Set Information

Competing Worldviews in Kamigawa: Neon Dynasty

After years of waiting, Magic has finally gone back to the Japan-inspired setting that had become a cult classic since the original visit in 2005. But Kamigawa: Neon Dynasty has a further twist up its kimono sleeve. More than 1200 years have passed since the events of the Kami War depicted in the original Kamigawa block. Ninjas and Samurai still exist, but the plane's technology is now definitely futuristic, beyond anything that was ever portrayed on official Magic cards before, making Kamigawa: Neon Dynasty the game's first science fiction set, specifically using cyberpunk aesthetic.

Produced by a team led by head designer Mark Rosewater himself, this sought-after return to Kamigawa appropriately focuses on the conflict between tradition and modernity. The 302 cards in the set belong to one of these two philosophies, either describing the marvels of the new mechanized world or the surviving culture of the past. They feature illustrations by famous manga artists, including Tetsuo Hara of Fist of the North Star fame. A showcase treatment is reserved to Ninjas and Samurai specifically, while 10 full-art basic lands have artwork inspired to the classic Japanese ukiyo-e style, popularized in the West by the iconic Hokusai's painting The Great Wave off Kanagawa.

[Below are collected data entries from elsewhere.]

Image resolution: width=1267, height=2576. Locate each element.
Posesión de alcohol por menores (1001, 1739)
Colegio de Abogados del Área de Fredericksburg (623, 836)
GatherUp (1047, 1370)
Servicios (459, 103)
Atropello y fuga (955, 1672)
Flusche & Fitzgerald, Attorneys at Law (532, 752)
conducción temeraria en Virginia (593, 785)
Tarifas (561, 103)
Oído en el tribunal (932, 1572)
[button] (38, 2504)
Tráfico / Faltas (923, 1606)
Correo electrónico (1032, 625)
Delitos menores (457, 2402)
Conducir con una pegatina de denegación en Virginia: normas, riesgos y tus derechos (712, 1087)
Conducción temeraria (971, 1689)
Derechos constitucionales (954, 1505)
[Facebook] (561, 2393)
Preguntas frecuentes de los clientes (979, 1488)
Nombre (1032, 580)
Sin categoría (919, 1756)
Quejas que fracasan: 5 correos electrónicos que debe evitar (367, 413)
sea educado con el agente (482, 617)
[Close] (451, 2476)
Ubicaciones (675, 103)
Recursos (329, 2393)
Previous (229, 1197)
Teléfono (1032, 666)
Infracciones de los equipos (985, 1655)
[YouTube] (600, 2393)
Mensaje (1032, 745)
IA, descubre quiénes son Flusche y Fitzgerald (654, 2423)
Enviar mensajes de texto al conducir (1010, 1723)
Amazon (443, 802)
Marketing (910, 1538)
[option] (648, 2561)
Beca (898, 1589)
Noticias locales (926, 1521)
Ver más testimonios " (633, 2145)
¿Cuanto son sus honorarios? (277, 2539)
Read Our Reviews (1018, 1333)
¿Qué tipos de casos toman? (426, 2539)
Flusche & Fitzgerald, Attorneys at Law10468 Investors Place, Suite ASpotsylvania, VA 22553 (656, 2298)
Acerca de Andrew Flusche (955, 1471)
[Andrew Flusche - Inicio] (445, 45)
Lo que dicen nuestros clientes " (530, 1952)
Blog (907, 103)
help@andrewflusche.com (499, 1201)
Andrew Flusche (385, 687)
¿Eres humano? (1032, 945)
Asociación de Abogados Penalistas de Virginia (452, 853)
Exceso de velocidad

Kamigawa: Neon Dynasty plays on the contrast between what remains from the plane's past and what defines the new technological era. The colors of mana take a clear position in this conflict, with blue being the one more skewed towards modernity and green caring the most about tradition. Red stands close to blue, while white is only second to green in its reliance to the forms of the past. Black is placed exactly at the center of this dichotomy, benefiting from both undercurrents.

Remnants of the Past

On the past side, the set features a large number of returning mechanics and concepts. These don't just derive from previous Kamigawa sets, which still see the comeback of the channel ability word, this time also applied to lands, like the newly green-aligned Boseiju. Another established Kamigawa mechanic we see again is the Ninjas' defining keyword ninjutsu. A legendary sub-theme is also present, but the main weapons of the traditionalist faction, which represent the old empire and the spirit world, are the enchantments. Auras and enchantment creatures are in direct opposition with the futurists using Equipment and artifacts. Sagas in particular return with a twist: they're now double-faced cards involving the transform mechanic on their third chapter, in order to become enchantment creatures. This is, for instance, how the story of Boseiju is narrated.

Stalwarts of the Future

In recent centuries, the inventions of Kamigawa's Goblin artisans (the "akki") and the experiments of a Soratami group of researchers called "Saiba Futurists" led to incredible technological advancements. By exploring the nature of the spirit world, the Futurists found a way to separate the traditional magic from its original kami source. At the same time, techno-magical bio-enhancements were developed, which resulted in the use of the batching term "modified", meaning a creature that has Equipment attached and/or is enchanted by a beneficial Aura and/or has any kind of counter on it. Cards from the futurist faction may care about modified creatures. A special new form of Equipment is first cast as an artifact creature but can attach itself to another creature by using the keyword reconfigure. An example of this is the powerful Reality Chip.

Heroes and Villains

The Reality Chip is what gave the mysterious planeswalker called The Wanderer a respite from her constant, random planeswalking. Now able to remain on what's revealed to be her native plane, she became the new Emperor of Kamigawa. At the same time, the Soratami Tamiyo was captured and experimented on by an unexpected foe: the Phyrexians! Thanks to the unholy studies of the blue Praetor Jin-Gitaxias in collaboration with the futurist Tameshi and the always ruthless techno-mage Tezzeret, the process of compleation was successfully used on a planeswalker – making Tamiyo, Compleated Sage the first planeswalker card to feature Phyrexian mana in its cost.

Rounding off the number of protagonists of the set, Kaito Shizuki is a young cyber-Ninja planeswalker who was at one time best friend with Tameshi, before discovering the latter's alliance with the Phyrexians.